La FAO, l'organisation des Nations unies pour l'alimentation et l'agriculture, vient de tenir son sommet mondial sur la sécurité alimentaire. Le résultat a été un engagement à « prendre aussitôt que possible des mesures pour éradiquer durablement la faim. » Les participants ne se sont même pas hasardés à fixer une date ou le montant d'une aide éventuelle.

De 2008 à 2009, le nombre de personnes souffrant de la faim est passé de 850 millions à plus d'un milliard. Toutes les cinq secondes, un enfant meurt de faim. Avec quelques centaines d'euros, chacun d'eux pourrait être sauvé. D'après l'organisation Action contre la Faim, entre 4 et 9 milliards de dollars par an permettraient de sauver les dix-neuf millions d'enfants de moins de cinq ans qui souffrent de malnutrition sévère. Au-delà de l'aide d'urgence, les pays où règne la famine auraient besoin d'investissements pour développer leur production agricole : le directeur général de la FAO estime que la part des pays développés devrait se monter à 44 milliards de dollars.

Mais les pays développés n'étaient pas représentés à ce sommet et de toute façon, quand ils sont là, ils font des promesses qu'ils ne tiennent pas. Sur les 7 milliards d'euros promis en juin dernier au Programme alimentaire mondial (PAM), trois milliards n'ont toujours pas été versés ; il ne reste plus à cette agence de l'ONU, qui distribue des vivres à plus de cent millions de personnes, qu'à diminuer de moitié les rations alimentaires dans les camps de réfugiés, au Darfour par exemple, comme l'a dénoncé Jean Ziegler, ancien rapporteur de l'ONU pour le droit à l'alimentation.

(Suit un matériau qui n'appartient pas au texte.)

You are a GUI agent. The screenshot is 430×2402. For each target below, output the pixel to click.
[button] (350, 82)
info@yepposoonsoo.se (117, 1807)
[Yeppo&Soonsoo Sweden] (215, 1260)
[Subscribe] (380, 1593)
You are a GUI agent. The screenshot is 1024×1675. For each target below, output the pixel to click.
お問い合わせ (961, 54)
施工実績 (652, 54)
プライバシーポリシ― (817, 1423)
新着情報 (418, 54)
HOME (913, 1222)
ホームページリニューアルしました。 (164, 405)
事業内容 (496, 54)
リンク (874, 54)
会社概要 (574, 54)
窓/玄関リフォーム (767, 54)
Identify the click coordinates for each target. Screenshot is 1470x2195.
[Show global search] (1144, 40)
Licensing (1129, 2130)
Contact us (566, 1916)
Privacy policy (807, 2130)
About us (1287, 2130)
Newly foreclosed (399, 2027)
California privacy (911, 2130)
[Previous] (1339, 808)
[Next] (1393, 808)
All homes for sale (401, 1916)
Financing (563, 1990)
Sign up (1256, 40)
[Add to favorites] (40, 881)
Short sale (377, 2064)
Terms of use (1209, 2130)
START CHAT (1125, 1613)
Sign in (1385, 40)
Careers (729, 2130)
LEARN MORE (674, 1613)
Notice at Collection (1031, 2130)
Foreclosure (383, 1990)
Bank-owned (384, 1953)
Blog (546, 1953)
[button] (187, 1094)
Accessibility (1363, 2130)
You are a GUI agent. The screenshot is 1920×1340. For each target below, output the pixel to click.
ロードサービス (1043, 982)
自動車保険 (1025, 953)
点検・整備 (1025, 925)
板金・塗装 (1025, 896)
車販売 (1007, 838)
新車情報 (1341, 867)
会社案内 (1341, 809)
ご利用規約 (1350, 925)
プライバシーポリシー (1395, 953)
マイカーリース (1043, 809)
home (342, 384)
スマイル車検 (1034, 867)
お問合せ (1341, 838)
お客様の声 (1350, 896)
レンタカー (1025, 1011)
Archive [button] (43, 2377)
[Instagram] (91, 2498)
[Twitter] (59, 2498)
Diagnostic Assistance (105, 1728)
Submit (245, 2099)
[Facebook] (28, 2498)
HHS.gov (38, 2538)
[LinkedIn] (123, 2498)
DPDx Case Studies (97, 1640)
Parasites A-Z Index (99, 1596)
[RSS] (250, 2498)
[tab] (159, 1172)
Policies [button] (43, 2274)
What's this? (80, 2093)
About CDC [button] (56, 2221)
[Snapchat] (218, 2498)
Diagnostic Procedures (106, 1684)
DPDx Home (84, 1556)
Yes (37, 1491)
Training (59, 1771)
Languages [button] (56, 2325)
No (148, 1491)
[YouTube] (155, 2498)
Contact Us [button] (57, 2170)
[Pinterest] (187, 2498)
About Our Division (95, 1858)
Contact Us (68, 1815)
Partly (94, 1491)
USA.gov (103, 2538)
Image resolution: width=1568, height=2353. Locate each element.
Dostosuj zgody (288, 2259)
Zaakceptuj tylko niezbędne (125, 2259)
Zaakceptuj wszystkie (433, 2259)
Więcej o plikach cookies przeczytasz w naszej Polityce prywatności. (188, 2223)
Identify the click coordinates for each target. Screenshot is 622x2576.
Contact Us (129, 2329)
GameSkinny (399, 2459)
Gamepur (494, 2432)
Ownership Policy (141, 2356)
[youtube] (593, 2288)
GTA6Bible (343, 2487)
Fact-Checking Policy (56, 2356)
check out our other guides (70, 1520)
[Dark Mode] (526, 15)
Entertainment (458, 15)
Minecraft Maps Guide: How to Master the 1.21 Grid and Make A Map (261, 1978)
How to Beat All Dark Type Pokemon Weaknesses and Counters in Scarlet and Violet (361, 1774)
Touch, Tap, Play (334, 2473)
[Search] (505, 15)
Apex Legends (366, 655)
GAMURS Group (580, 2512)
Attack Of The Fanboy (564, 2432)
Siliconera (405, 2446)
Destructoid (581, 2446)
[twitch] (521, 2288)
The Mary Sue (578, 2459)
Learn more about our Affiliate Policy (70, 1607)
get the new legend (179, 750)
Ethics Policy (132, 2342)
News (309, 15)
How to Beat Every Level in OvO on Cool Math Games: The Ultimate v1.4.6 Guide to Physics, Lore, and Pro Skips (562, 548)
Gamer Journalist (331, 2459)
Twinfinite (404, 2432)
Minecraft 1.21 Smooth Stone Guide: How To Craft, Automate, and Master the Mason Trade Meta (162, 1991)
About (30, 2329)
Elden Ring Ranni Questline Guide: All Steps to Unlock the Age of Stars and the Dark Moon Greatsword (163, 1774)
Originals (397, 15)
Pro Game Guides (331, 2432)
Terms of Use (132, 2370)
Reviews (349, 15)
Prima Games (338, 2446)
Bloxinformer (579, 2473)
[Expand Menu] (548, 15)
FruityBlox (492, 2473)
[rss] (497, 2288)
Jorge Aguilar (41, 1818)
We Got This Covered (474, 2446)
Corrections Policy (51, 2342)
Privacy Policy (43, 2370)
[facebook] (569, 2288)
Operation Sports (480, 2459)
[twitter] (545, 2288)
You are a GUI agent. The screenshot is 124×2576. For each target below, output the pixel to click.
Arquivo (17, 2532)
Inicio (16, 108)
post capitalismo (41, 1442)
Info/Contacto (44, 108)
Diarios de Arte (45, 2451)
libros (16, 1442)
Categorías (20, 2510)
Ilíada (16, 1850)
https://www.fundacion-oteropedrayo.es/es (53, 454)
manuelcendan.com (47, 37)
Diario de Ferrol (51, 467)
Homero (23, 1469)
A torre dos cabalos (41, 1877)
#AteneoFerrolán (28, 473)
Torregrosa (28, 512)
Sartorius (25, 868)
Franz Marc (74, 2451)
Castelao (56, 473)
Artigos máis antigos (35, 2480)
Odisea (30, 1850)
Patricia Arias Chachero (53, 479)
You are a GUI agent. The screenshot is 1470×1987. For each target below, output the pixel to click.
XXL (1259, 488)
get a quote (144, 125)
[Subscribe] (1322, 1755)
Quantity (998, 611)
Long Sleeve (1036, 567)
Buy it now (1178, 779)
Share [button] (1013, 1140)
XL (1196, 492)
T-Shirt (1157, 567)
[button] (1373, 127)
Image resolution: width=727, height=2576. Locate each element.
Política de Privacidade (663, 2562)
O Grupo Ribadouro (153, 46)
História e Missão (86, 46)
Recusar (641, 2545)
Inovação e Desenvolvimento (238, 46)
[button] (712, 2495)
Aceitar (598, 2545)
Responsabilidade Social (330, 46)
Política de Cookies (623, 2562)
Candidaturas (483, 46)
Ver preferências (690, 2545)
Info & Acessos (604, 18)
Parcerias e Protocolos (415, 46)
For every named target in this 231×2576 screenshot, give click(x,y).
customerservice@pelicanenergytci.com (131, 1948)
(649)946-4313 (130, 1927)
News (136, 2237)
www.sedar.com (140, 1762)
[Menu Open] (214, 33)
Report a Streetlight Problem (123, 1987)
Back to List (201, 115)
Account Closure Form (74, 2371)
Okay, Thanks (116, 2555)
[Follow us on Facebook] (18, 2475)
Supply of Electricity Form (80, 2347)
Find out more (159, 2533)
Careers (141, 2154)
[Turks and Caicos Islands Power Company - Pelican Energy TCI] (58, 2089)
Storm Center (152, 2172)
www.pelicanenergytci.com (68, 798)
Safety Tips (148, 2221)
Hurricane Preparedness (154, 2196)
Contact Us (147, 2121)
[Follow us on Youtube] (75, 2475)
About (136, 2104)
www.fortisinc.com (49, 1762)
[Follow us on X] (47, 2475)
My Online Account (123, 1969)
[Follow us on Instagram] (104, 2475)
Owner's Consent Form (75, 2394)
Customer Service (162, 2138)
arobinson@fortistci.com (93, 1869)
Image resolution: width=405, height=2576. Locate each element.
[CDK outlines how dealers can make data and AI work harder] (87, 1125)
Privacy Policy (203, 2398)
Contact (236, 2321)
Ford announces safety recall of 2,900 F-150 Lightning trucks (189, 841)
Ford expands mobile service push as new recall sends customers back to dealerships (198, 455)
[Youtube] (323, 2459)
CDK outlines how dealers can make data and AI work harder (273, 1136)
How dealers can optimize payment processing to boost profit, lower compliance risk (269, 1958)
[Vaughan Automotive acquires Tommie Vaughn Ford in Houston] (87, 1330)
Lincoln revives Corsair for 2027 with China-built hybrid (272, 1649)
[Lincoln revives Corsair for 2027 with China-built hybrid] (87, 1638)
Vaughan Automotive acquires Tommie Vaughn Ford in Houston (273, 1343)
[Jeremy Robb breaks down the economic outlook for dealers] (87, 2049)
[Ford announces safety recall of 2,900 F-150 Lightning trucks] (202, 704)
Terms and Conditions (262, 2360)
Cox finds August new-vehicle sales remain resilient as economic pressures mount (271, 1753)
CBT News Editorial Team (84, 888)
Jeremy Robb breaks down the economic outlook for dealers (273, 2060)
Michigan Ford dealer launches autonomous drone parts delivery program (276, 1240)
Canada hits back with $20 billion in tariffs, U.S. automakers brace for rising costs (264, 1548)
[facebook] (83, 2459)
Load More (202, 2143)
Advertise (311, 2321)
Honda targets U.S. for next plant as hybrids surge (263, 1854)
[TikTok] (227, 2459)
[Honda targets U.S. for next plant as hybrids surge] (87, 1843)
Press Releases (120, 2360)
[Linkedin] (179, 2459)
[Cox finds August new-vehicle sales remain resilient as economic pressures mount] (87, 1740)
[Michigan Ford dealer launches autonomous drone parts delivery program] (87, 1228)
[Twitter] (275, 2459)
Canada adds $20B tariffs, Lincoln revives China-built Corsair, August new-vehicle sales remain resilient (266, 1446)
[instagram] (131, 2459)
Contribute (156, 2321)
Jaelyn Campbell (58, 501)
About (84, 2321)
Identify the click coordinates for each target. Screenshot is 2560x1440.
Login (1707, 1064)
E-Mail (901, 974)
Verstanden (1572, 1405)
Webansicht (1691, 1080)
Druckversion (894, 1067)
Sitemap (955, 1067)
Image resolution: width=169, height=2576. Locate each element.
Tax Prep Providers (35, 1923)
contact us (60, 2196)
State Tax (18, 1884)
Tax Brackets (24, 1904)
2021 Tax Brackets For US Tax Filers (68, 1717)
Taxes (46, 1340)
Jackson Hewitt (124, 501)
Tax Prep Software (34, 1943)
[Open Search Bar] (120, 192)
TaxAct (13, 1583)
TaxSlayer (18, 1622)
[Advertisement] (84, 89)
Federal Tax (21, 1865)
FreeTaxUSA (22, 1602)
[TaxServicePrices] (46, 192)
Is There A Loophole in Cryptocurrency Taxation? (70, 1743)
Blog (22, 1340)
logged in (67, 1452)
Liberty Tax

Dans le domaine des promesses non tenues, le gouvernement français n'est d'ailleurs pas en reste : le budget consacré à l'aide au développement vient d'être voté : il est en baisse (0,44 % de la richesse nationale au lieu de 0,51 % évoqué en juillet dernier) sur les promesses de Sarkozy qui déclarait : « On ne peut pas faire des économies sur le financement du développement ».

En réalité, sauf quand des émeutes, comme en 2008, viennent leur rappeler que les affamés sont nombreux et peuvent peut-être devenir un facteur de déstabilisation pour l'ordre mondial, la faim dans le monde n'est pas un problème pour les gouvernants ni les possédants des pays riches. C'est pourtant leur système économique qui, par le pillage des richesses mondiales, est responsable de la misère dans les pays pauvres. Ce sont leurs multinationales qui exploitent les matières premières de ces pays où, après le pétrole, le bois, les métaux, etc. elles s'emparent aujourd'hui de plus en plus des meilleures terres. C'est la crise du système capitaliste qui a enfoncé encore plus profondément dans la pauvreté et jusqu'à la famine, une part croissante de la population mondiale dans des pays où, la plupart du temps, on ne manque pas d'aliments mais de l'argent nécessaire pour les acheter.

Et le fait que les grandes puissances ne trouvent pas neuf milliards de dollars pour sauver des enfants alors qu'ils en ont trouvé des centaines pour sauver les banques juge toutes leurs déclarations « humanitaires ».